Drug Repurposing For SARS-COV-2 Using Molecular Docking

TL;DR

This study uses molecular docking to identify Cepharanthine as a promising drug candidate for COVID-19 treatment, outperforming some existing antiviral drugs in computational analysis.

Contribution

The paper demonstrates the potential of Cepharanthine as a repurposed drug for SARS-CoV-2 using molecular docking tools, highlighting its therapeutic importance.

Findings

Cepharanthine shows better docking results than Favipiravir and Remdesivir.

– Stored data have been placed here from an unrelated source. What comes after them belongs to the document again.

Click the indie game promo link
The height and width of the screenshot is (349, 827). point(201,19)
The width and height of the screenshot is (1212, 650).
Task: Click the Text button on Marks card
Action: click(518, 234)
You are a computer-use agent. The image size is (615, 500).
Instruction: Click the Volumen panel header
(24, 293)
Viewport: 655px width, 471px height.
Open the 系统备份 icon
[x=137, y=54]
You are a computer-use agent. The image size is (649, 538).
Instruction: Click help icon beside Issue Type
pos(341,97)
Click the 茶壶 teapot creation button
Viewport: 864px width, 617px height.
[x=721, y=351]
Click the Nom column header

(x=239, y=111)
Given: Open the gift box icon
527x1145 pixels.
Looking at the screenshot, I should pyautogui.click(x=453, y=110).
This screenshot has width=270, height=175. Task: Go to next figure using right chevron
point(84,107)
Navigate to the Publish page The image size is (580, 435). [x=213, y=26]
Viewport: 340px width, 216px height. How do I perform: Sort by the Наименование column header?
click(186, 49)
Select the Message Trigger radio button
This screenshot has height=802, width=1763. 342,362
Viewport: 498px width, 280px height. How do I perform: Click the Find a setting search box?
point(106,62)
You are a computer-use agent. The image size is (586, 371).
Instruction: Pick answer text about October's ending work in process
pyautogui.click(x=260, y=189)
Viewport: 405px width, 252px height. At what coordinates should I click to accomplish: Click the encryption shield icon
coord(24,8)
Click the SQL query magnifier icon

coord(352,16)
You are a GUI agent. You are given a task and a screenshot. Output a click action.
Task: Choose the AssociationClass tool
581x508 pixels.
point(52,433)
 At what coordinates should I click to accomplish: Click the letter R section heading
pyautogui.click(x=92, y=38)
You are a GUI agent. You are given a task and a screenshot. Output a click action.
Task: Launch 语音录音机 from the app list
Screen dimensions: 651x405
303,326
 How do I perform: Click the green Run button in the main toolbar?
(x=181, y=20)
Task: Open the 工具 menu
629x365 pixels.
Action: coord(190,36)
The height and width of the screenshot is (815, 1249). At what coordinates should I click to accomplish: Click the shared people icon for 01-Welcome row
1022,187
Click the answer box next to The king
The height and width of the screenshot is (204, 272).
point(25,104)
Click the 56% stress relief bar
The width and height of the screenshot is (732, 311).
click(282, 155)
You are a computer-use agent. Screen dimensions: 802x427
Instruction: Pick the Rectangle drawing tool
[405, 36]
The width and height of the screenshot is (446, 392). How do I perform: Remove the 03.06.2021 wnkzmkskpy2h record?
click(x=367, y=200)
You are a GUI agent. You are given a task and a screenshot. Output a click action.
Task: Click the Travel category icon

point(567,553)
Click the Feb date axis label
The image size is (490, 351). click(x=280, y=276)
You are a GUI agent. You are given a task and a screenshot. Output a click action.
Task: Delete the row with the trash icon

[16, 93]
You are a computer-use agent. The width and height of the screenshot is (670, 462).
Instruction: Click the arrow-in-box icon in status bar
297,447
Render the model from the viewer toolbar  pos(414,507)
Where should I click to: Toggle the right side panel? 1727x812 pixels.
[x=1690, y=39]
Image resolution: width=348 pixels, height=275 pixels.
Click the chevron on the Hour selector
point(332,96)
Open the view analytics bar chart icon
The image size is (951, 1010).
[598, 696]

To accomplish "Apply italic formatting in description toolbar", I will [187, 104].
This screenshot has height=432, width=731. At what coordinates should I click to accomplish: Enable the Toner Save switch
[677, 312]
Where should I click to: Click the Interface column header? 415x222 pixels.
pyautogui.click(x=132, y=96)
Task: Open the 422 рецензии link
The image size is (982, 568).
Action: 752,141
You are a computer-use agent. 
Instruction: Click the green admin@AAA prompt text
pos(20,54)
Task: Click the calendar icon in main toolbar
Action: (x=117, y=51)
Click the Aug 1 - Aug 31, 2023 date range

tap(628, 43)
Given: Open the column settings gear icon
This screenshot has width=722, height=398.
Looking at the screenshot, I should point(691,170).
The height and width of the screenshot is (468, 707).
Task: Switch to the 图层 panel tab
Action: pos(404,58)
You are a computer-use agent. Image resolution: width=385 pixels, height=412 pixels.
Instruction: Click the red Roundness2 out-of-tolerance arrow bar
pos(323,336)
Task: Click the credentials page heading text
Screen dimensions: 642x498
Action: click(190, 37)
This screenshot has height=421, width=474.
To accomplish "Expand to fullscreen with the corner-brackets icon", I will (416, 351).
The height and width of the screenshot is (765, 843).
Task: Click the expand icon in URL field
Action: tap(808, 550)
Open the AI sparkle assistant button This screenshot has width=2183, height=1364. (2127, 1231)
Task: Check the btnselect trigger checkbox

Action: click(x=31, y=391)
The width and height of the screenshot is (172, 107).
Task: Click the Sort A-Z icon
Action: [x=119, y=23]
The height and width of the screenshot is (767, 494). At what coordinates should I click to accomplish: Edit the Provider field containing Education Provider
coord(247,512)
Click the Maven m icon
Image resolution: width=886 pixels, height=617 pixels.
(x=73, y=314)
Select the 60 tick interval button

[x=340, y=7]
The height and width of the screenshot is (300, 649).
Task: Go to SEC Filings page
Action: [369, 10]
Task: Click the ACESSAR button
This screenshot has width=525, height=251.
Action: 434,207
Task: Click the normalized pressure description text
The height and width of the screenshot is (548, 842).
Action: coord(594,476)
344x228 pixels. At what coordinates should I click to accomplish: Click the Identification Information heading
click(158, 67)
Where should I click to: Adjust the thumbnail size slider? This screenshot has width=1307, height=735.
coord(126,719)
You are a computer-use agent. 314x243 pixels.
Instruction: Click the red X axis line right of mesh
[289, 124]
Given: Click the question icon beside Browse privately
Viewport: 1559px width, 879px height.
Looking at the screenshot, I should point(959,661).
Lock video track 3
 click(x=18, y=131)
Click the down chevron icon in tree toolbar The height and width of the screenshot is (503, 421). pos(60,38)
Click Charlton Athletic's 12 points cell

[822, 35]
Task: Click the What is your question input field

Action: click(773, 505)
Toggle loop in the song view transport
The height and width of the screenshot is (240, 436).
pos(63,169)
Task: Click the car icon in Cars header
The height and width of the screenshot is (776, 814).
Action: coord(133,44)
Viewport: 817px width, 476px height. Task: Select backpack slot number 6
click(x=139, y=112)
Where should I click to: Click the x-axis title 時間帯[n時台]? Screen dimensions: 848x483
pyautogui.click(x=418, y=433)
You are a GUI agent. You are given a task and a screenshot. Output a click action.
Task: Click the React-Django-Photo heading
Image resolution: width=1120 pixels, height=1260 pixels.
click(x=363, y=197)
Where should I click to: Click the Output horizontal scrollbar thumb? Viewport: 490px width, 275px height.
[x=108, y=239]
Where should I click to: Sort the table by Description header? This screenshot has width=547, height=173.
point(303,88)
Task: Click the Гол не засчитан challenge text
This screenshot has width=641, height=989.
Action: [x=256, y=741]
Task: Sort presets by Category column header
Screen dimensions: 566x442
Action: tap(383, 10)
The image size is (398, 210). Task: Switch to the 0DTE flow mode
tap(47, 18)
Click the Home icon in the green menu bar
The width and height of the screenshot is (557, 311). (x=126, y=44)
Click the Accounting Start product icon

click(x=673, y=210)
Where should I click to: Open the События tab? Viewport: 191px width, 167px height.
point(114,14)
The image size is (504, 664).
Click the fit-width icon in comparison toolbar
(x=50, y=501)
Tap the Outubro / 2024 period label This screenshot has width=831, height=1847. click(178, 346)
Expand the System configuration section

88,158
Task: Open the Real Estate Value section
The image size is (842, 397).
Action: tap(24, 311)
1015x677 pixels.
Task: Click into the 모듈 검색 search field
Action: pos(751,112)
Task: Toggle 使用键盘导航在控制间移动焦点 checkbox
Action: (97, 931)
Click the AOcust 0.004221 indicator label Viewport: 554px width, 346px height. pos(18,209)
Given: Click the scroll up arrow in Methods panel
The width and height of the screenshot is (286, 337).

Bioinformatics tools effectively identify promising drug candidates for COVID-19.

Cepharanthine may be a viable therapeutic option for managing SARS-CoV-2 infections.

Abstract

Drug repurposing is an unconventional approach that is used to investigate new therapeutic aids of existing and shelved drugs. Recent advancement in technologies and the availability of the data of genomics, proteomics, transcriptomics, etc., and with the accessibility of large and reliable database resources, there are abundantly of opportunities to discover drugs by drug repurposing in an efficient manner. The recent pandemic of SARS-COV-2, that caused the death of 6,245,750 human beings to date, has tremendously increase the exceptional usage of bioinformatics tools in interpreting the molecular characterizations of viral infections. In this paper, we have employed various bioinformatics tools such as AutoDock-Vina, PyMol etc. We have found a leading drug candidate Cepharanthine that has shown better results and effectiveness than recently used antiviral drug candidates such as Favipiravir, IDX184, Remedesivir, Ribavirin and etc. This paper has analyzed Cepharanthine potential therapeutic importance as a drug of choice in managing COVID-19 cases. It is anticipated that proposed study would be beneficial for researchers and medical practitioners in handling SARS-CoV-2 and its variant related diseases.